= Passage to read =

Nobody wants to be faced with the choice of either retiring broke or working till they drop dead. Yet if you have no retirement savings, that's the future you're headed for. Here's the good news: No matter how badly you've dragged your feet on saving for retirement, you still have a chance to turn things around.
People aren't saving for retirement
GOBankingRates' 2017 retirement savings survey produced some grim statistics. A third of survey respondents said they had exactly nothing saved for retirement; another 21% said they had less than $10,000 saved. Retirees aged 65 and up spend an average of about $45,000 per year, so if you don't have at least enough retirement savings to provide that level of income for 25 years or so, you're in serious trouble. The truly disturbing finding was that the lack of retirement funds isn't limited to younger workers: 29% of respondents aged 55 and up reported having no retirement savings.
Retirement savings are a necessity, not a luxury
If you end up retiring with no money saved up, your options are pretty grim. If you think you can get by on Social Security benefits alone, then you're in for a rude awakening -- and a drastic change in lifestyle. Most workers agree that saving for retirement is important, but too often it takes a backseat to other financial priorities, like paying off student loans, buying a house, paying for the kids' college tuition, and so on. These are all important financial concerns, but saving for retirement is not optional, and you should always dedicate at least some of your income to it.

= Entries shown =
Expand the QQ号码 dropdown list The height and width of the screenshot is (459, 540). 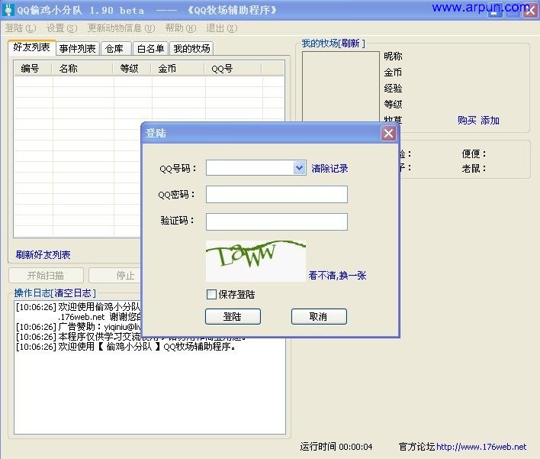(299, 168)
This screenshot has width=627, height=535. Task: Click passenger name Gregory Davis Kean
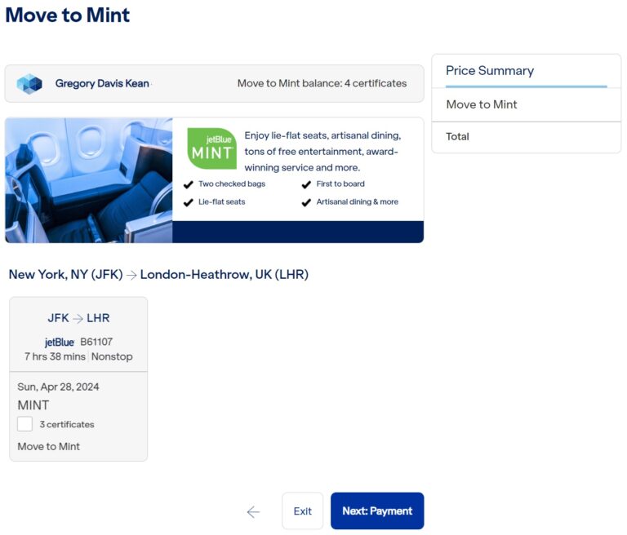[x=102, y=83]
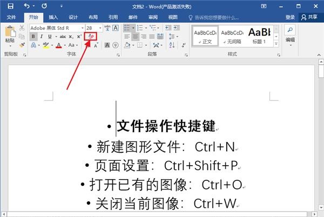Click the Save icon in quick access toolbar
This screenshot has height=217, width=324.
[10, 5]
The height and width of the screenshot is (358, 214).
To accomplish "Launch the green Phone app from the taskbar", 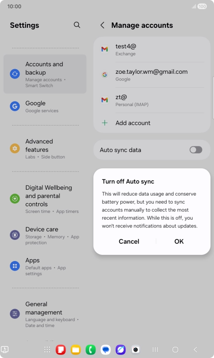I will (91, 350).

= Action item =
Write out everything in the retirement savings article from "Retirement savings are" down to "income to it.", replacing "rude awakening" with "harsh surprise". You won't need the lines for this.

= Solution to the exercise =
Retirement savings are a necessity, not a luxury
If you end up retiring with no money saved up, your options are pretty grim. If you think you can get by on Social Security benefits alone, then you're in for a harsh surprise -- and a drastic change in lifestyle. Most workers agree that saving for retirement is important, but too often it takes a backseat to other financial priorities, like paying off student loans, buying a house, paying for the kids' college tuition, and so on. These are all important financial concerns, but saving for retirement is not optional, and you should always dedicate at least some of your income to it.